В самое последнее время власть, оценив размеры демографического провала, задумала облегчить участь нынешних и будущих мигрантов, ограничив запреты, поборы и бюрократические требования. Однако даже в замыслах авторов новых проектов миграционной политики нет другой задачи: сделать страну привлекательной для мигрантов.
Мифы о мигрантах
Негативное отношение к мигрантам в России связано с рядом мифологем, преодолеть которые в общественном сознании оказалось крайне сложно, даже в среде людей, не зараженных бациллой ксенофобии.
«Их слишком много». Последние 20 лет доля иностранных работников в западных странах все время росла и к началу нового века составила: в Германии — 9% общего числа занятых, в Австрии — 10%, в Швейцарии — 18%. В России, по официальной статистике, — менее 0,5%. Правда, по неофициальным оценкам, их доля — 5—7%, примерно, как в Бельгии, Франции и Швеции.
«Они занимают наши рабочие места». Опыт Москвы и западных стран показывает, что иммигранты занимают прежде всего рабочие места, на которые местные идти не желают. Экономисты самой открытой из западных стран, Америки, подсчитали, что за 1975—1995 годы иммиграция увеличила на американском рынке труда предложение неквалифицированной рабочей силы на 21%, а квалифицированной — на 4%. В России работники-мигранты так распределяются по отраслям: сельское и лесное хозяйство и заготовки — 25%, торговля, общественное питание — 20%, промышленность — 12%, строительство — 17%, транспорт — 15%, бытовое обслуживание — 4%. В графе «другое» (7%) спрятаны домработницы, сиделки, проститутки и т. д. Представитель московского правительства С. Смидович признает: «Конечно, без мигрантов в Москве не было бы ни такого размаха строительства, ни столь широкого развития рыночной торговли, да и общественный транспорт без них не смог бы обойтись».
«Они сбивают цены на наш труд». Влияние демпинговых цен труда иммигрантов на зарплату местных на самом деле противоречиво, но всегда ничтожно. Немецкие экономисты утверждают, что увеличение на 1% доли иностранных граждан в общей численности населения Германии чуть-чуть (на 0,6%) поднимает заработную плату. Причем зарплаты высококвалифицированных работников растут больше — на 1,3%. По данным других исследований, влияние дешевого труда мигрантов на зарплату местных работников действительно негативное, но оно колеблется в пределах 0,3—0,8%. Но даже это снижение компенсируется уменьшением цен на товары и услуги.
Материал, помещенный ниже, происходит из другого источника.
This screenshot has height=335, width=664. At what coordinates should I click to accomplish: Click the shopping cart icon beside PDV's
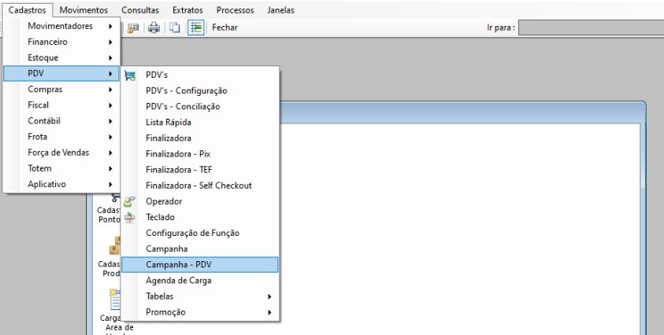click(130, 75)
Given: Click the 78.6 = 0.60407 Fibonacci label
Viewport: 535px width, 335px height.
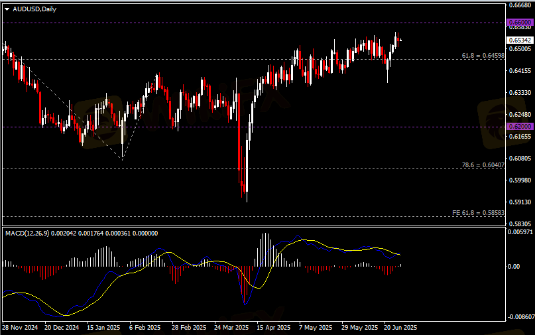Looking at the screenshot, I should pyautogui.click(x=483, y=165).
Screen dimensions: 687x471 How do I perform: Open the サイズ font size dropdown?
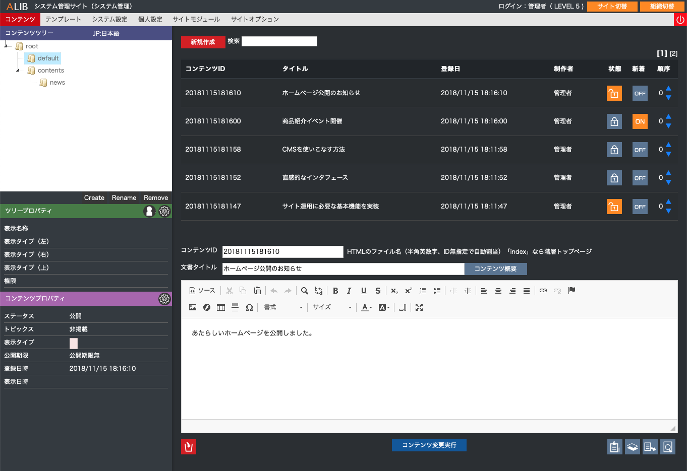[332, 307]
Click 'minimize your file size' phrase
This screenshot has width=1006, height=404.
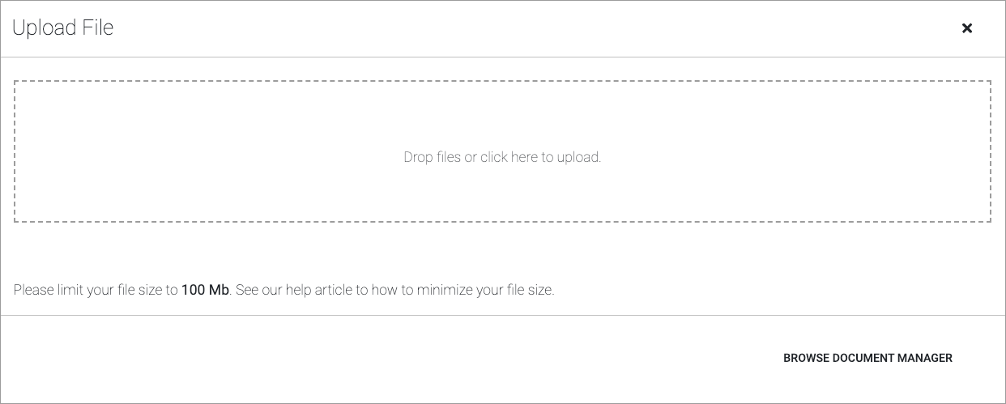coord(485,290)
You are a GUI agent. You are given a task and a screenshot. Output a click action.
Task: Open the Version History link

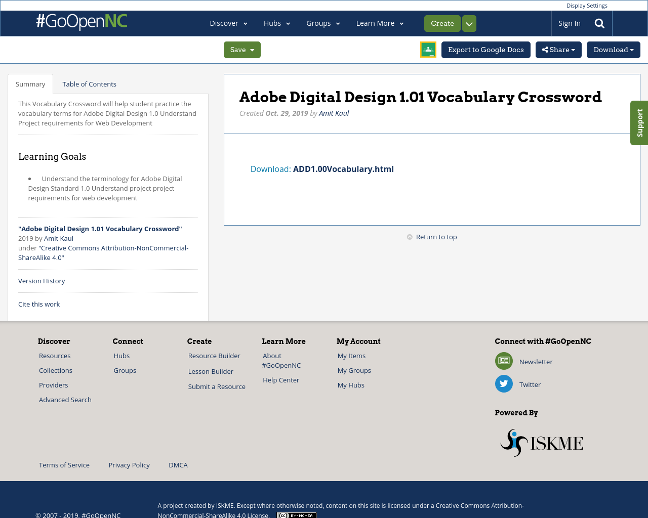point(42,281)
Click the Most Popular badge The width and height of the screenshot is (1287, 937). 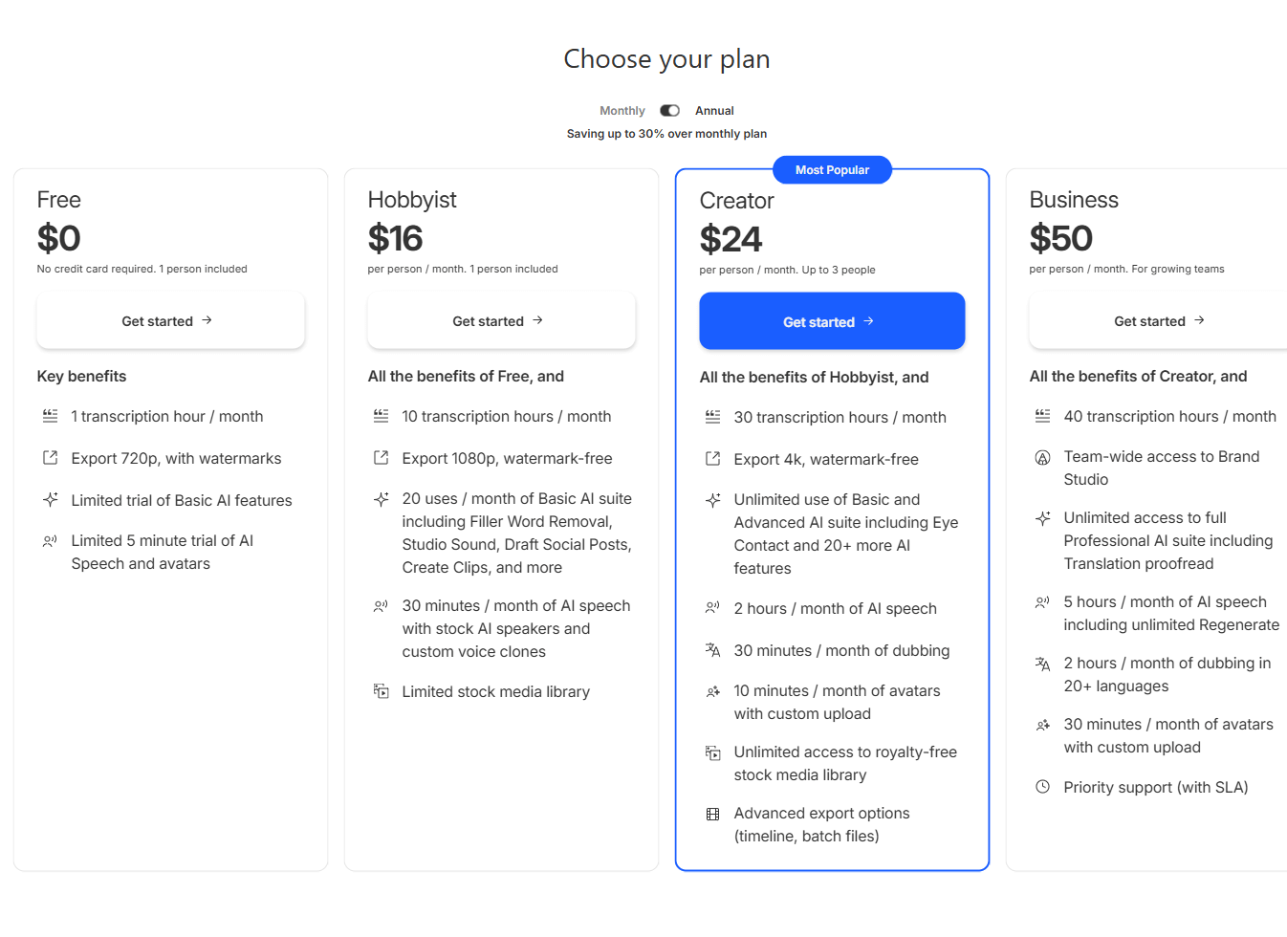tap(832, 170)
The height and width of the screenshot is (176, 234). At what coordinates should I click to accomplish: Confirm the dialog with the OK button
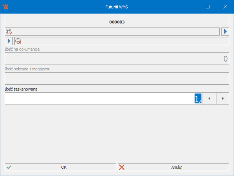pos(60,167)
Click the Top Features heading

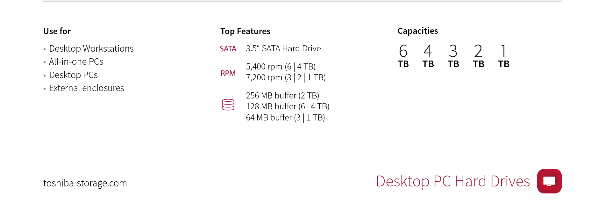coord(245,31)
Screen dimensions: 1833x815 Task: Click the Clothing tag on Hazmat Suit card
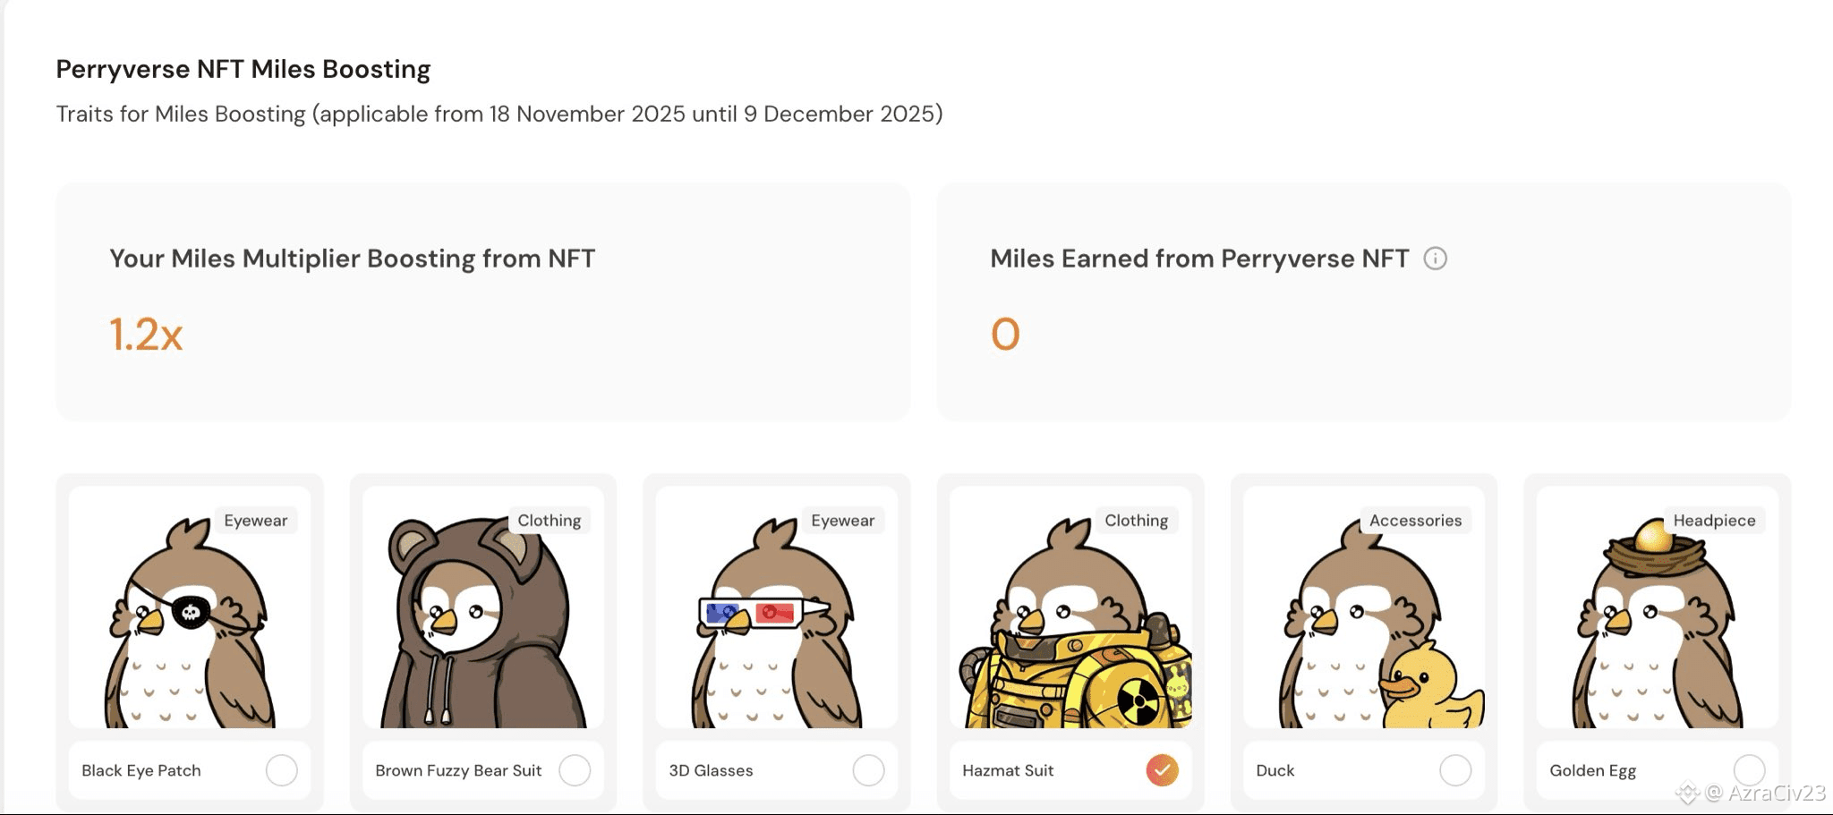pos(1136,521)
«Они вывозят деньги из страны». При наших ценах на иммигрантский труд люди, приехавшие к нам, чтобы поддержать свои семьи, высылают домой в среднем сто долларов в месяц. Вряд ли этого достаточно для ощутимой утечки капиталов за рубеж. Зато хватает, чтобы наполовину (41% опрошенных), а то и полностью (23%) обеспечить своих домочадцев (опрашивали только иммигрантов, работающих по найму или занимающихся мелким бизнесом; те, кто сам нанимает работников, конечно, могут выслать домой больше денег).
Готовимся жить хуже?
Между тем на рубеже веков Россия вместе с развитыми странами мира оказалась перед непростой дилеммой: или «закрываться» от мира, потихоньку стареть и сдавать свои экономические, политические и культурные позиции, или принимать все больше мигрантов и через какое-то время оказаться в другой стране, с иной культурой, иным этническим составом населения.